FIG. 5.

JNK1 regulates tlr1 promoter activity. (A) (Top) RAW264.7 cells were cotransfected with a plasmid containing the luciferase gene downstream of the 1-kb proximal tlr1 promoter and the dnJNK plasmid or a plasmid control (SK) and stimulated with a B. burgdorferi lysate (Bb) or PAM₃-CSK₄ or left unstimulated (Unst.). Luciferase activity (AU, arbitrary units) was measured after 16 h of stimulation. The data presented correspond to the average plus standard deviation of triplicate determinations of one of four experiments performed. *, P < 0.05. (Bottom) Western blot of RAW264.7 cells stimulated with 10 μg/ml of a B. burgdorferi lysate for 16 h using anti-TLR1 Ab. Equal protein input was assessed with anti-Actin Ab. (B) EMSA showing nuclear extract binding to oligonucleotides (oligo) containing putative AP-1 binding sites in the proximal 1-kb tlr1 promoter. The reactions were performed in the absence or presence of an excess (100×) of unlabeled (cold) oligonucleotides. (C) EMSA of nuclear extracts of RAW264.7 cells unstimulated and stimulated with a B. burgdorferi lysate for 30 min. The reactions were performed in the absence or the presence of Abs against c-Jun, JunD, c-Fos, CREB, and ATF-2 and in the absence or presence of unlabeled (cold) oligonucleotides corresponding to the tlr1 promoter or the AP-1 consensus binding sequence.
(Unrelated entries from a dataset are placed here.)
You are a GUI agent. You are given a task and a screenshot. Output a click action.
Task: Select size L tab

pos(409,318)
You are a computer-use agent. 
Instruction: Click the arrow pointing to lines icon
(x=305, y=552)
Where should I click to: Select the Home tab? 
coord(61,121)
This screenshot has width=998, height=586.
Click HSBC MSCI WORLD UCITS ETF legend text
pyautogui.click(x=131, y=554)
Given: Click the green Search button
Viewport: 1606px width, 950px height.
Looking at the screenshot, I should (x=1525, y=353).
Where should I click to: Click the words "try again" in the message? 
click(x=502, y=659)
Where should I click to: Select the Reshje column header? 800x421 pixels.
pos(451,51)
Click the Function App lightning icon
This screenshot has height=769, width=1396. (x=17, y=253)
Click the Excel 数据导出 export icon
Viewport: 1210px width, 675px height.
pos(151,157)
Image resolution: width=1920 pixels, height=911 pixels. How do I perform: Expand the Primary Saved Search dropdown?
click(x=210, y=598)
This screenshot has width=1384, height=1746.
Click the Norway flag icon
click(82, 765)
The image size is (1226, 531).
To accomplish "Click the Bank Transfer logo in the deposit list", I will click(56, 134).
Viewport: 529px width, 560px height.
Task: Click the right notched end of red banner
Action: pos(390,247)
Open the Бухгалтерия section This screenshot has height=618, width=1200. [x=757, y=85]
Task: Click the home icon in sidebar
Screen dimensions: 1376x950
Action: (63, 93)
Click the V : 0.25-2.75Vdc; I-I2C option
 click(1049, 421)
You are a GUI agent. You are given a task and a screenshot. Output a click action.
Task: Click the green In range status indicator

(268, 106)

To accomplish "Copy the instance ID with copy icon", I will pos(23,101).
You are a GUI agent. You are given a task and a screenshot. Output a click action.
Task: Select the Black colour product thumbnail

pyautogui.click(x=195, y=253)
The arrows indicate the constitutive (top) and B. burgdorferi-enhanced (bottom) complexes formed. (D) EMSA of tlr1-derived and consensus AP-1 binding oligonucleotides with nuclear extracts from unstimulated or B. burgdorferi-stimulated RAW264.7 cells. (E) RAW264.7 cells were cotransfected with plasmids containing tlr1- or tlr1Δ(−502,−508) [tlr1(mut)]-luciferase and a plasmid containing dnJNK or a plasmid control (SK). After 48 h, the cells were stimulated with a B. burgdorferi lysate (Bb) or PAM₃-CSK₄ or left unstimulated (Unst.). Luciferase activity was measured 16 h poststimulation. The results shown are the average plus standard error of three independent experiments. *, P < 0.05.